Problem is i have no idea if there is a kit on the market for that chassis 
i know the b1 passat has the same suspension if that helps? 

also everyone likes pics.... this is my new baby  
dual climate control, air con, 8 track player! rear window venetian  




























cheers 
Dom


----------



## d-bot (Sep 6, 2004)

Great looking car Dom! 

This thread will probably be of assistance to you! 

http://forums.vwvortex.com/showthread.php?3724617-VW-Fox-Air-setup 

best of luck and keep us updated on the new project 
cheers


----------



## cabbywitha 16v-T (Apr 1, 2009)

AWESOME! AWESOME! AWESOME! thank you ! exactly what im looking for!!! 

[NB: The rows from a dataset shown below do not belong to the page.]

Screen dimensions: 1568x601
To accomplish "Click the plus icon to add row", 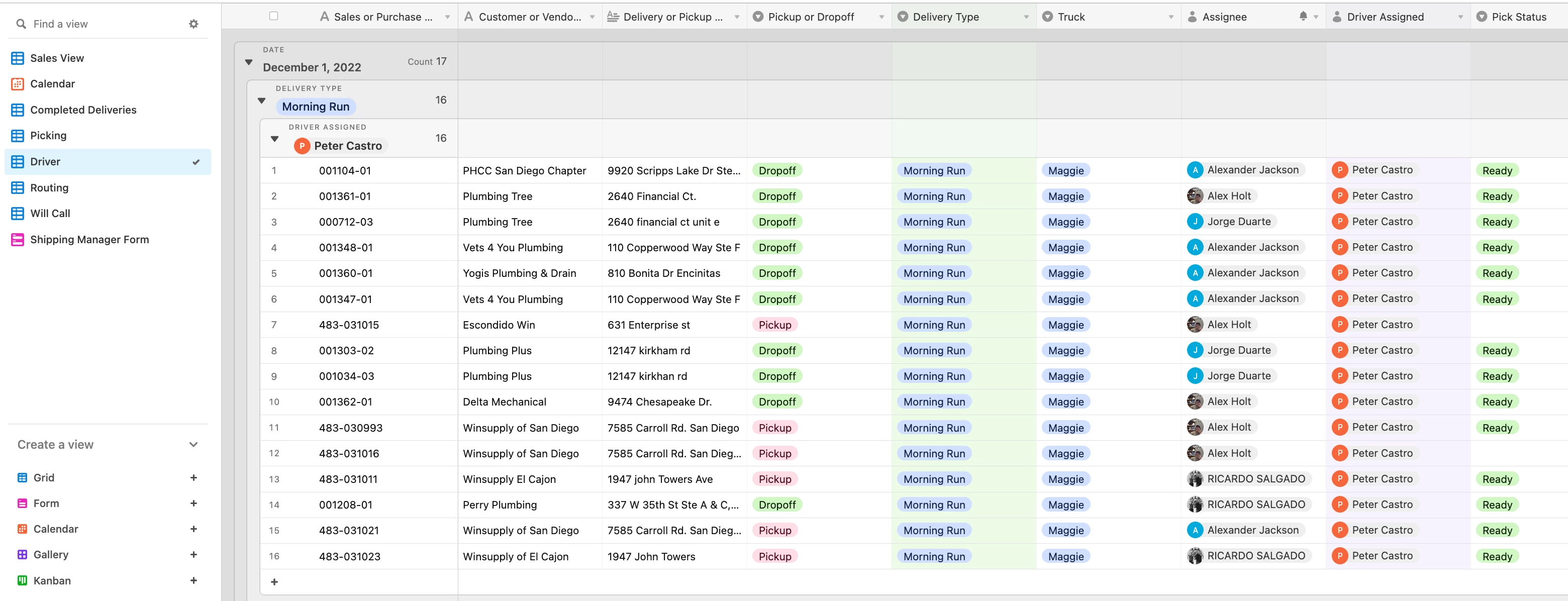I will click(274, 582).
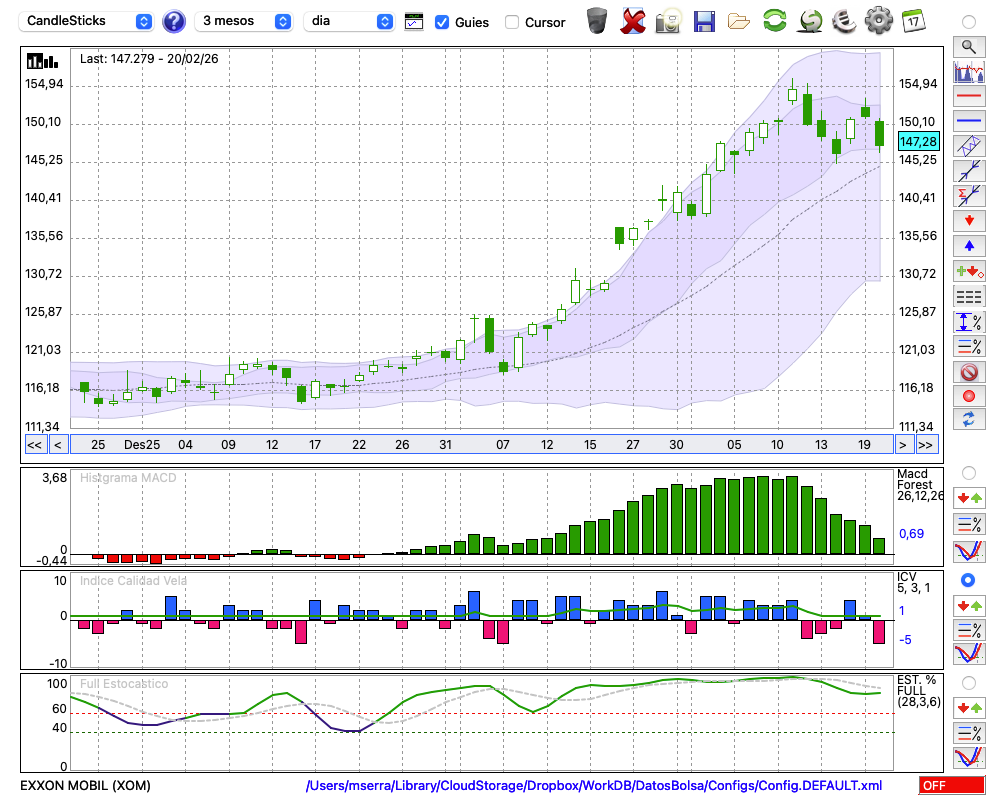The image size is (1000, 800).
Task: Enable the Cursor checkbox
Action: (512, 22)
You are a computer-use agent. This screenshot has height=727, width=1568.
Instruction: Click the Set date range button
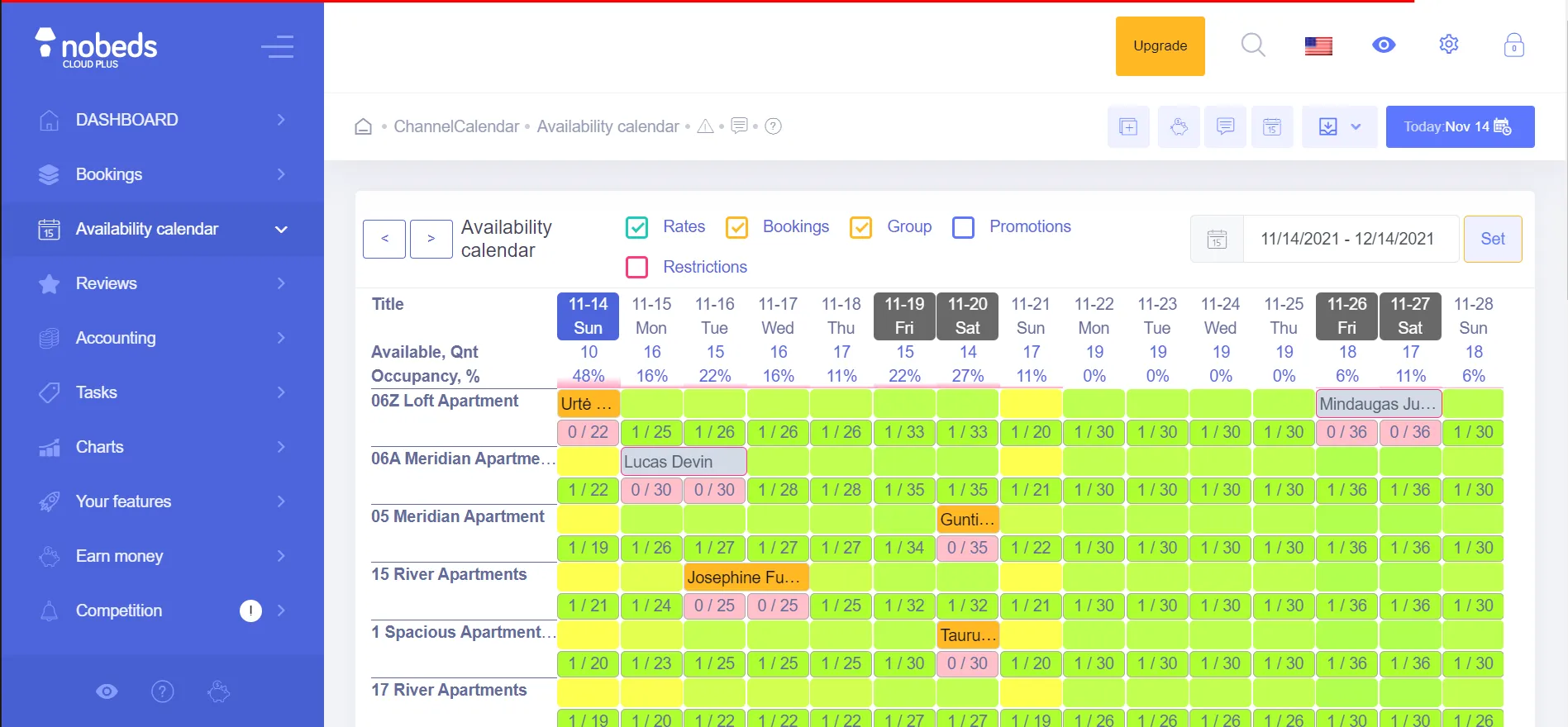pyautogui.click(x=1493, y=239)

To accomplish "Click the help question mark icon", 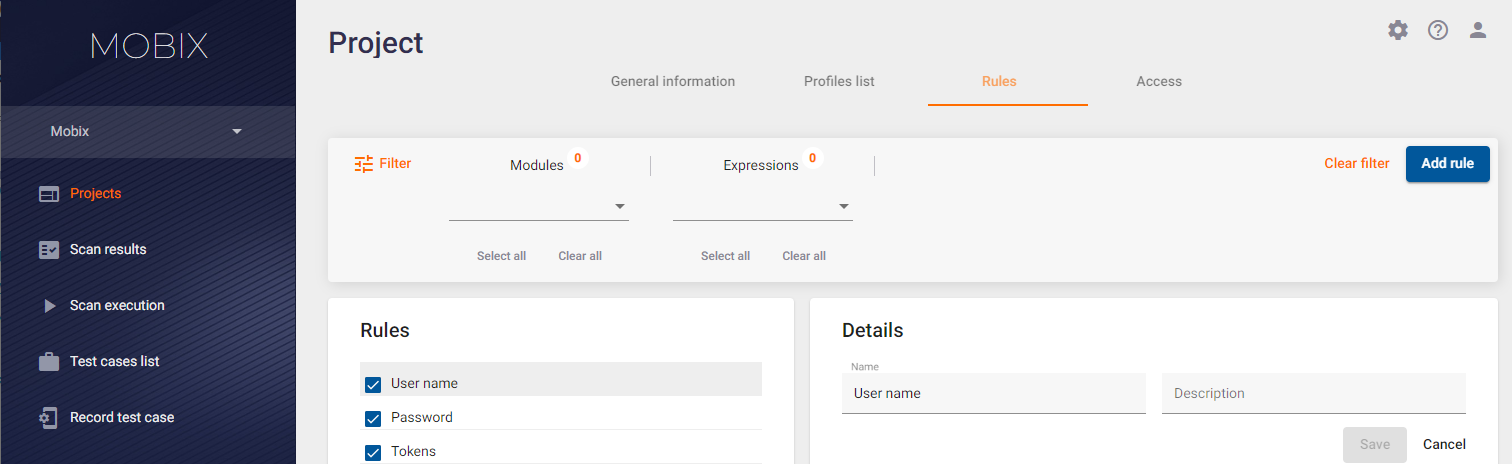I will (x=1438, y=30).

going to get everything planned out and pulled apart next weekend  so will update everyone 

Thank you 
Dom


----------



## d-bot (Sep 6, 2004)

You're in the AU it looks it & from the car being so nice and original too.


----------



## cabbywitha 16v-T (Apr 1, 2009)

yeah, im from melbourne, the fox is a 74 model, 67,XXX kms on the clock. 

plan is to keep it the same orange, paint the roof off white, ive bought porsche 924 Tombstone seats for it which will get retrimmed in houndstooth cloth, also need to find a damaged auction audi a4 for its 20v-t and gearbox, i know the a4 5 speed wont phisically fit in the fox tunnel thats why i need the whole car so i can either use part of the a4 tunnel in the fox or make a custom tunnel. 

bagged with some nice, NON OFFSET/STANCEWTF!BRO wheels nice profile tyre and just an overall NICE looking car  

here have been my previous cars 

(current daily) 









previous car before the passat (shouldnt have widened the rears)


----------



## d-bot (Sep 6, 2004)

The rear glass shades gave it away! I remember your yellow car and maybe even the B3 from the edition38 forum. Lovely, you will do good work on the fox!


----------